The critical reception being mixed—sitting at that 5.8/10 rating—actually reinforces the film’s legitimacy as a serious work rather than a crowd-pleasing entertainment. It suggests a film with edges, with choices that won’t work for everyone. And in a streaming-dominated landscape where algorithmic recommendations tend toward the blandly inoffensive, films that polarize audiences are doing important cultural work.
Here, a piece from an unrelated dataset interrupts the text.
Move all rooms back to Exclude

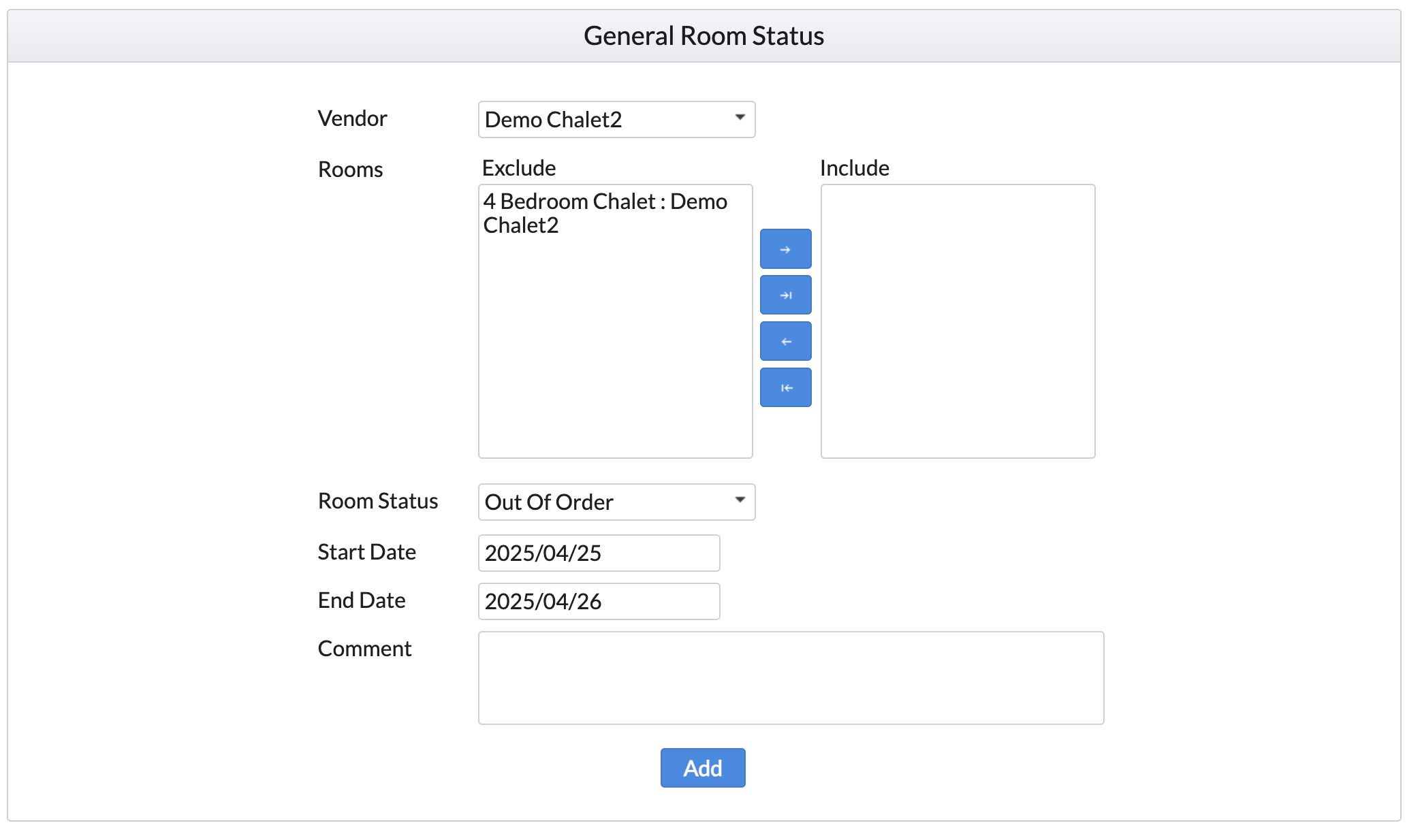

What endures about Delivery Run isn’t going to be memorability in the conventional sense. No one’s going to quote it at parties or dress as the characters for Halloween. But filmmakers, critics, and engaged viewers will remember it as evidence of something important: that in 2025, when anyone with a camera can theoretically make a film, the ones that break through are the ones that marry clear artistic vision with disciplined execution. Palmroos gave us a taut 84-minute thriller that understood its own DNA and never apologized for what it was.
In the long shadow cast by this film, we might see other micro-budget thrillers leaning into similar territory—using real locations, building tension through character vulnerability rather than spectacle, and trusting their audiences to handle ambiguity. That’s the kind of lasting influence that matters more than any box office number.